I try to process what I am feeling, but I tend to want to shut down. Sometimes, I just tune people out. I guess this is my fight, flight, or freeze response.

“The truth shall set you free,” my therapist tells me. She has said this to me before. I try to understand what she means, and most of the time I think I am listening to her. Some days her advice goes in one ear and out the other, though. I think I am internalizing her words, but more times than not, I forget what she says right after she says them.

I believe I do a pretty good job of telling the truth. I am nothing but honest when I am writing about my experiences and what I feel. When it is just me and my computer, I am the most vulnerable and truthful I can be. I am constantly telling stories about my past in order to make others feel less alone in their lives.

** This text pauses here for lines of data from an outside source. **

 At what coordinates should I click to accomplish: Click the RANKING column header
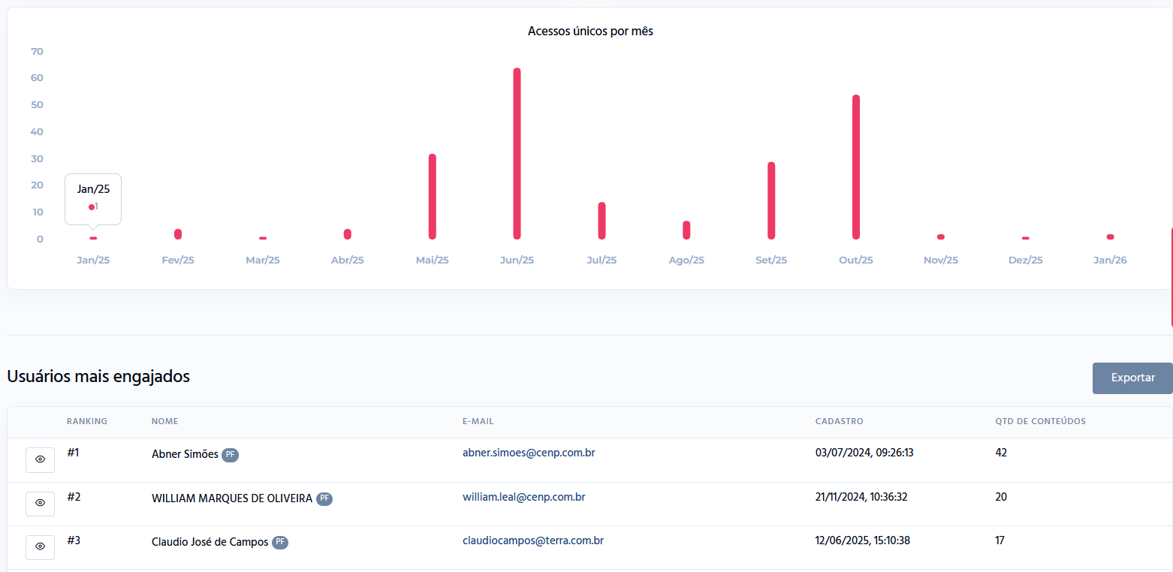point(87,421)
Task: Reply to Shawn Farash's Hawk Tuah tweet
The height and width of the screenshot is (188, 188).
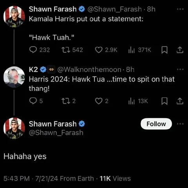Action: [33, 50]
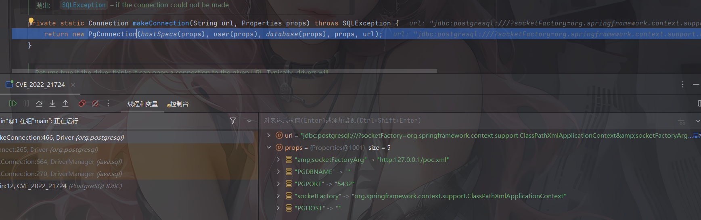Screen dimensions: 701x220
Task: Open thread selector dropdown chevron
Action: click(249, 121)
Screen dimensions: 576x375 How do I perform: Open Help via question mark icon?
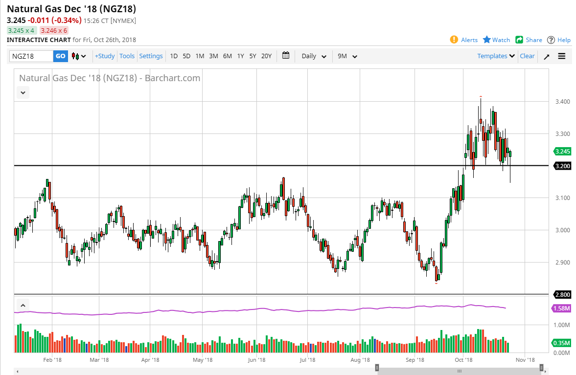coord(551,40)
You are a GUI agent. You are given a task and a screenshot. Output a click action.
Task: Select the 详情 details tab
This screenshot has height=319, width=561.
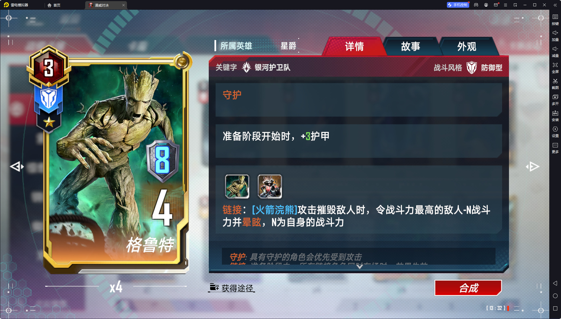tap(354, 46)
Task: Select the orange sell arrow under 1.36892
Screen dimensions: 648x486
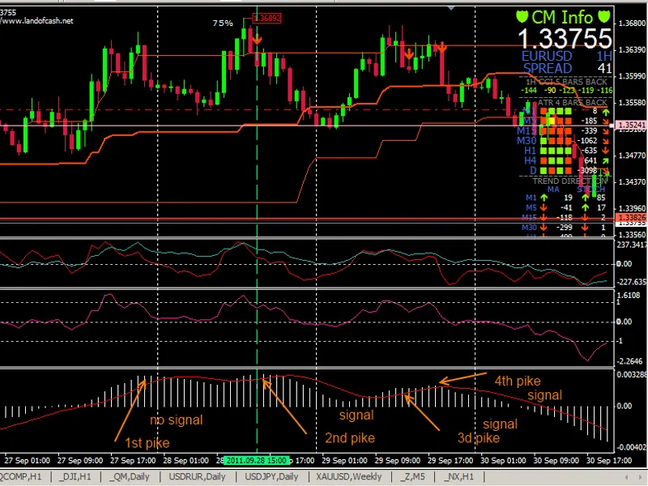Action: point(257,39)
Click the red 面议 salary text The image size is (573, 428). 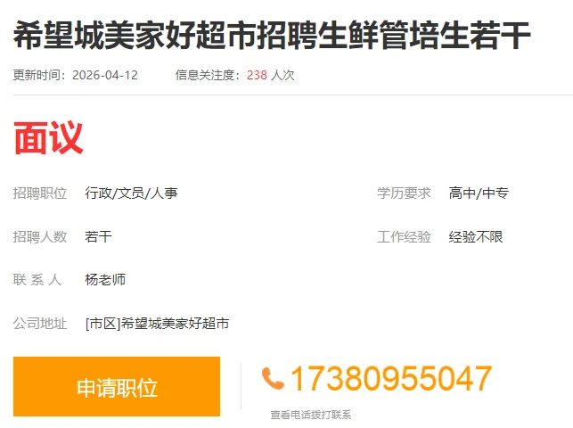tap(48, 138)
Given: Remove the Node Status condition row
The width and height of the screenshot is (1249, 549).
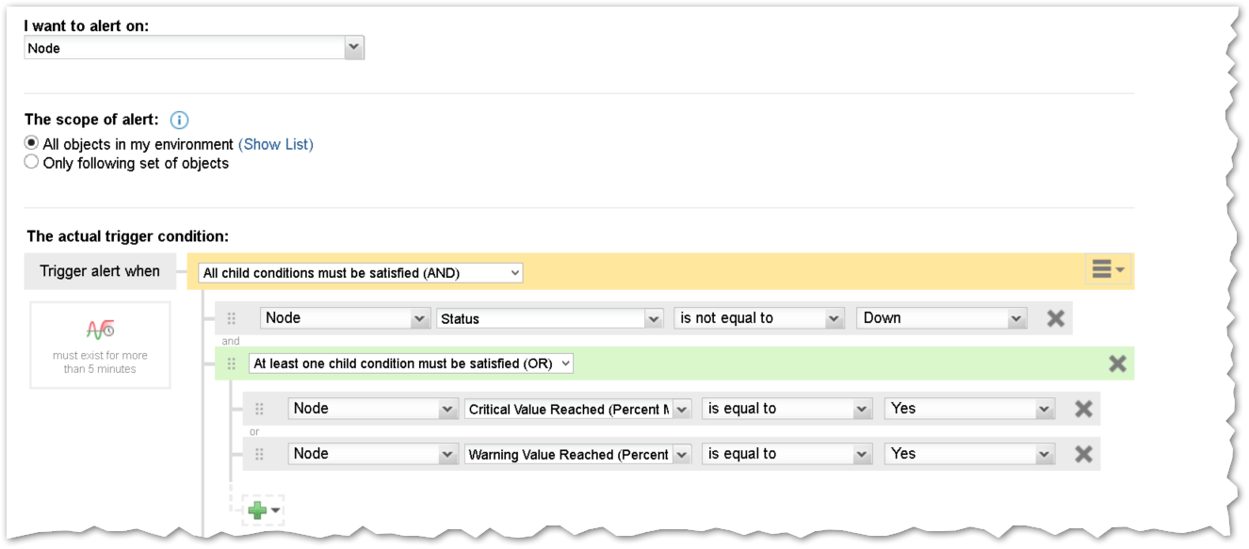Looking at the screenshot, I should [x=1056, y=318].
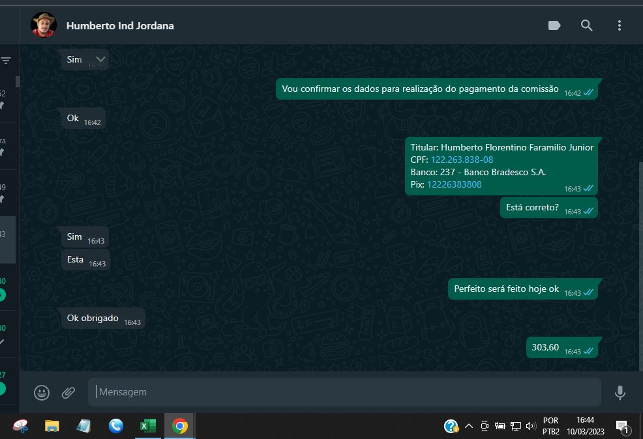Click the label tag icon in header
Viewport: 643px width, 439px height.
click(x=554, y=25)
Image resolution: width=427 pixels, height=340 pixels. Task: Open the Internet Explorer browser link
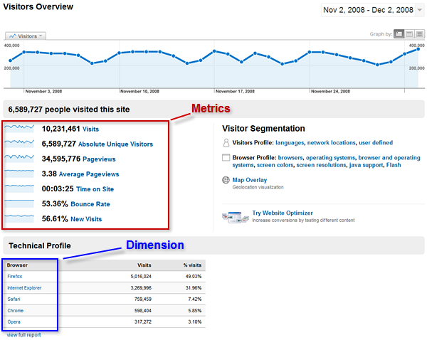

That is my goal when I write—to comfort others. I know it was such a huge help to me in the beginning of my sobriety—to read what other people went through before me. The road is often rough; nobody has it easy. There are bumps along the way for all of us, no matter what path we are on.

I realized something recently, though. I need to remember to comfort myself sometimes too. I am still hurting some days. I forget that my path still has rough terrain at times.

Not every day is filled with joy, and some days I feel a little clouded. I need to offer myself some grace. I need to lead with compassion, as my therapist says.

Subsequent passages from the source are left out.